The Company also agreed, among other things, to take the
following actions by December 31, 2005: (1) add a
minimum of two new independent directors to its Board of
Directors; (2) establish a Compliance Committee of the
Board of Directors; (3) implement an enhanced compliance
and ethics program, including appointment of a Chief Compliance
Officer; (4) reorganize its Finance and Internal Audit
Departments; and (5) establish an executive disclosure
committee. The reorganization of the Finance Department is in
the progress and the reorganization of the Internal Audit
Department is substantially complete. On December 9, 2004,
the Company announced that Patrick J. Gnazzo had been named
Senior Vice President, Business Practices, and Chief Compliance
Officer, effective January 10, 2005. On February 11,
2005, the Board of Directors elected William McCracken to serve
as a new independent director, and also changed the name of the
Audit Committee of the Board of Directors to the Audit and
Compliance Committee of the Board of Directors and amended the
Committees charter. On April 11, 2005, the Board of
Directors elected Ron Zambonini to serve as a new independent
director. On November 11, 2005, the Board of Directors
elected Christopher Lofgren to serve as a new independent
director. Under the Agreements, the Company has also agreed to
the appointment of an Independent Examiner to examine the
Companys practices for the recognition of software license
revenue, its ethics and compliance policies and other matters.
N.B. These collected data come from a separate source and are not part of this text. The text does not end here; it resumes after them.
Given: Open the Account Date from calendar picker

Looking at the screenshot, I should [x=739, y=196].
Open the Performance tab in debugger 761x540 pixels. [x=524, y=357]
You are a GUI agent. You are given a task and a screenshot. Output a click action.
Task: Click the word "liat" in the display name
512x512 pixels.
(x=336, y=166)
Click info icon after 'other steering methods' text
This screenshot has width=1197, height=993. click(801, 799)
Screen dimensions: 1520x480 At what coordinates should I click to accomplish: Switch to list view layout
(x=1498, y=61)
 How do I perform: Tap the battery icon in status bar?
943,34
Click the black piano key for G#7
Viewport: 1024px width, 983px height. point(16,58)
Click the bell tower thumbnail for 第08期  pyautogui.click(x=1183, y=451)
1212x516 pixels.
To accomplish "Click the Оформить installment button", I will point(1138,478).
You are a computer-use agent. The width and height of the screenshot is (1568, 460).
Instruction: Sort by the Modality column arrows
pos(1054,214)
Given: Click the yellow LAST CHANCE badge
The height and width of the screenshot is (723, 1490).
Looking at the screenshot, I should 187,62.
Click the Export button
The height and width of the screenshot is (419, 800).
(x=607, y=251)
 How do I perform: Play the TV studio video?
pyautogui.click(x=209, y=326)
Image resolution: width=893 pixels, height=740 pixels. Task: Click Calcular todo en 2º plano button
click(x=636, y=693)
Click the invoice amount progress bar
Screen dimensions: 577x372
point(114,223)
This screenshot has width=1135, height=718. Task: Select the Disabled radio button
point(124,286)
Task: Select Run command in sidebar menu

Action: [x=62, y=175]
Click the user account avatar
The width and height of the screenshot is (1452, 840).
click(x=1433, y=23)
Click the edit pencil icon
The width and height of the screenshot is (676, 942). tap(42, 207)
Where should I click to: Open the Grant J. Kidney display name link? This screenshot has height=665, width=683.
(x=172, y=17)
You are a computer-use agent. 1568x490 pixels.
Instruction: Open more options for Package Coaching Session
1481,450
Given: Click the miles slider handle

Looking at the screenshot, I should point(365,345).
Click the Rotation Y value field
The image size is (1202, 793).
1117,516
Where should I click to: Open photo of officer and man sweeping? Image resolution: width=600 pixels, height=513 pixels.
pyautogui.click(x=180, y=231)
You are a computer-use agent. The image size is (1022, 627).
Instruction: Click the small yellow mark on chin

Under the Agreements, the Independent Examiner also reviews the
Companys compliance with the Agreements and periodically
reports findings and recommendations to the USAO, SEC and Board
of Directors. On March 16, 2005, the Federal Court
appointed Lee S. Richards III, Esq. of Richards Spears
Kibbe & Orbe LLP, to serve as Independent Examiner.
Mr. Richards will serve for a term of 18 months unless
his term of appointment is extended under conditions specified
in the DPA. On September 15, 2005, Mr. Richards issued
his six-month report concerning his recommendations regarding
best practices. On December 15, 2005, March 15, 2006
and June 15, 2006, Mr. Richards issued his first three
quarterly reports concerning the Companys compliance with
the DPA.
11
Under the DPA, the Company is obligated, among other things, to
take certain steps to improve internal controls and to
reorganize its Finance Department. If the Company has not
substantially implemented these and other required reforms for a
period of at least two successive quarters before
September 30, 2006, the USAO and the SEC may, in their
discretion, extend the term of the Independent Examiner. In his
Fourth Report dated June 15, 2006, the Independent Examiner
expressed the view that, in light of the internal control issues
described in Item 9A of the Companys Annual Report on
Form 10-K for its
fiscal year ended March 31, 2006, including the fact that
the Company has not yet hired a new chief financial officer, he
is no longer able to conclude that the Company will be able to
meet its obligation under the DPA to have improved internal
controls and reorganized the Finance Department for two
successive quarters prior to September 30, 2006.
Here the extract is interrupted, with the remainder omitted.